Ну, прошло с неделю. Тепло стало, снег растаял, ручьи побежали. И была у нас еще картошка в поле с осени зарытая, мать всё-ё так-то скажить да скажить:
- Как-нибудь уж, дети, зиму перебьемся, зато весной посадим и осенью с картошечкой будем.
Но тут уж такое подошло, что если картошку эту не выташшым из земли, то нас самих туда... Ну, сосед и отрыл её нам, привёз. Стали мы поправляться от этой картошки и только тут-то опомнилися: а Коля-то... Коля наш где?! Как же мы плакали, как убивалися! А мамка раз ночью всхватилася да спрашиваить:
- Ох... А где ж... А Коля-то наш где?
Отвечаем:
- Да помер он, мам.
- Хм... Да я знаю...
Что ж, не знала чтолича? Помню, сидить раз так-то у печки, копаить угли, да говорить:
- А что по нём убиваться-то?
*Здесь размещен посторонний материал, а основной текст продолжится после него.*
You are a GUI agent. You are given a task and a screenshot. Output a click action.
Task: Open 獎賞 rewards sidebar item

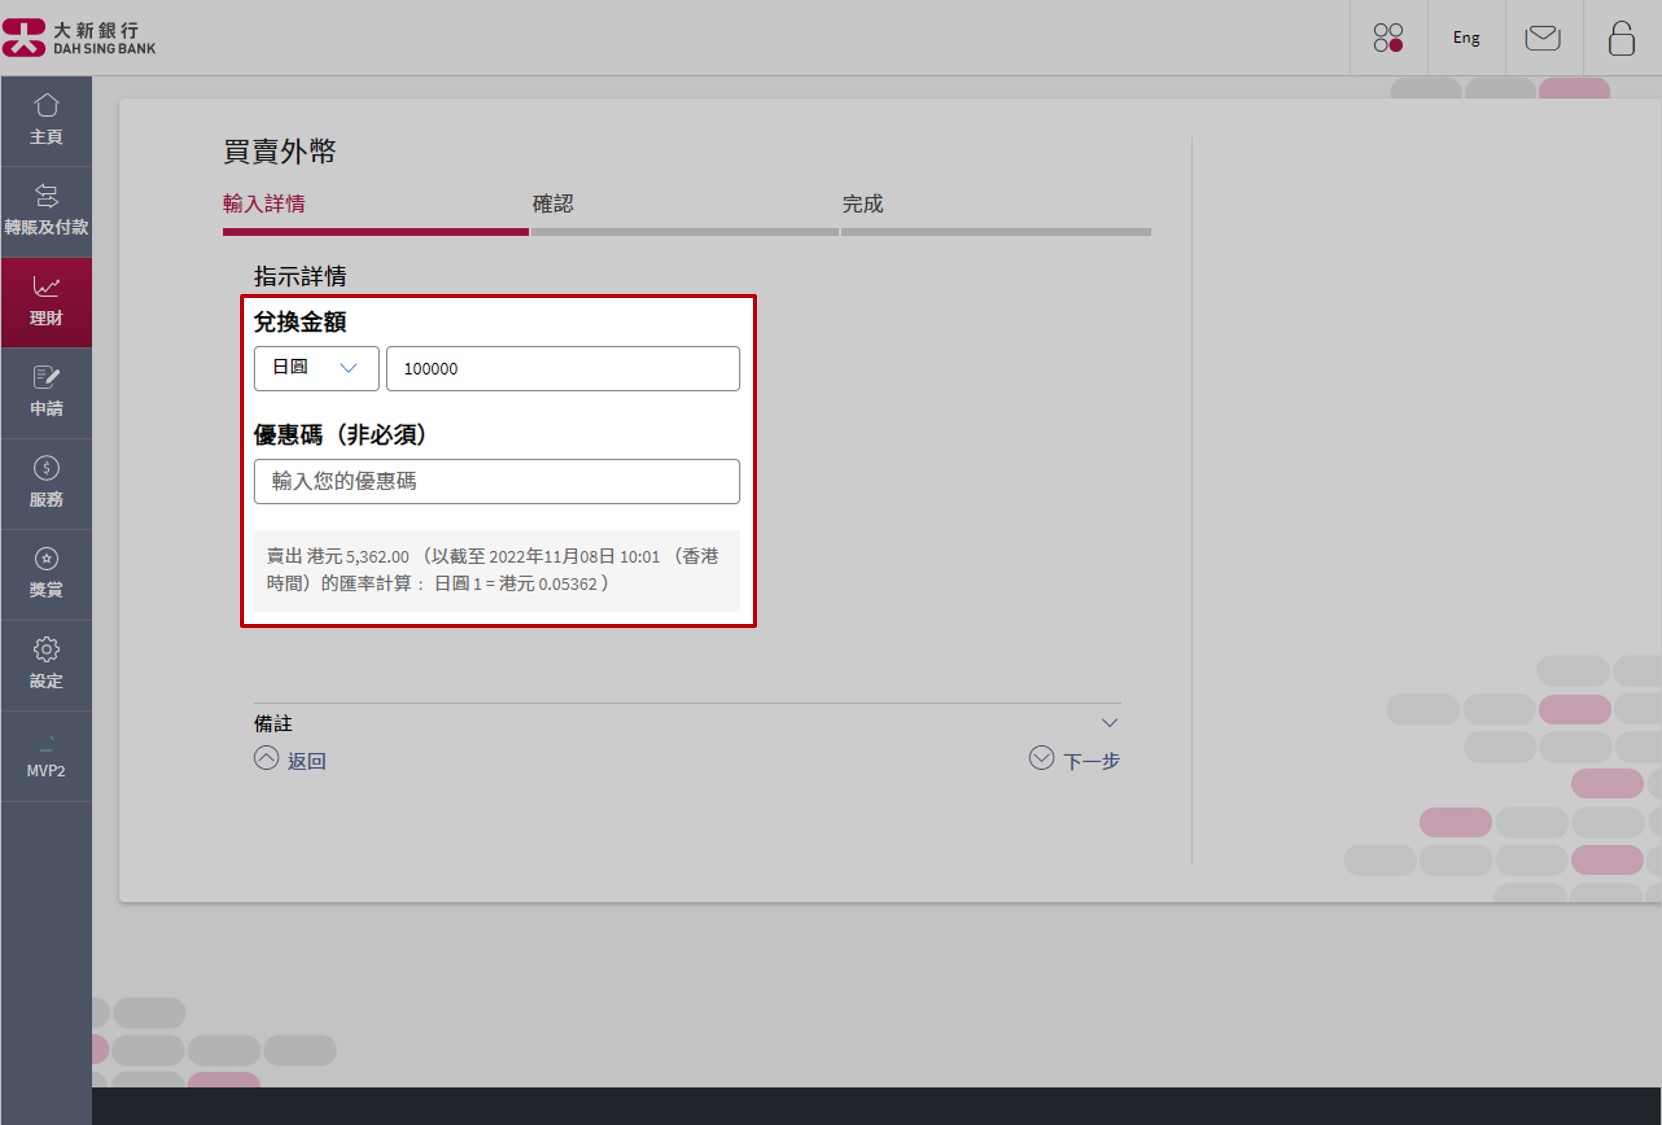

Неслух стал, самоволь...
А это... когда мы еще лежали, а он выздоравливать стал, так она так-то попросить его:
- Коль, водицы... Сходи за водицей-то.
А он и не идёть. Сил нетути. Вот она и неслухом его... А тут, видать, на неё как прозрение нашло. Как начала метаться! Плакать-то уж и говорить нечего, как плакала, а то как начнёть биться:
- Господи! Помереть бы!
Но не помрешь, милая, коль смерть не пришла. На кладбишше, к нему... Хоть на могилочку-то поглядеть! А сил идти и нетути. Пошла я. Солнышко уже хорошо пригревало, синички цвыркали, на проталинках травка показалася… Вот и кладбишше. Как огляделася! А кругом - гробы не зарытые и те, кого без гробов привезли… Ходила я, смотрела, искала могилку Коли нашего… вон там-то должна быть, рядом с отцом. Ну, нашла, наконец. А на ней гроб чей-то торчить, свежим песочком присыпан. И странное дело. Не было во мне ни страха, ни жалости. Одеревенела чтолича? А что ж ты думаешь... От голода и горя человек становится, как скотина. Такое я не раз потом за собой замечала.

*ПопОна – покрывало. Накидывали на круп лошади для её защиты от переохлаждения или насекомых.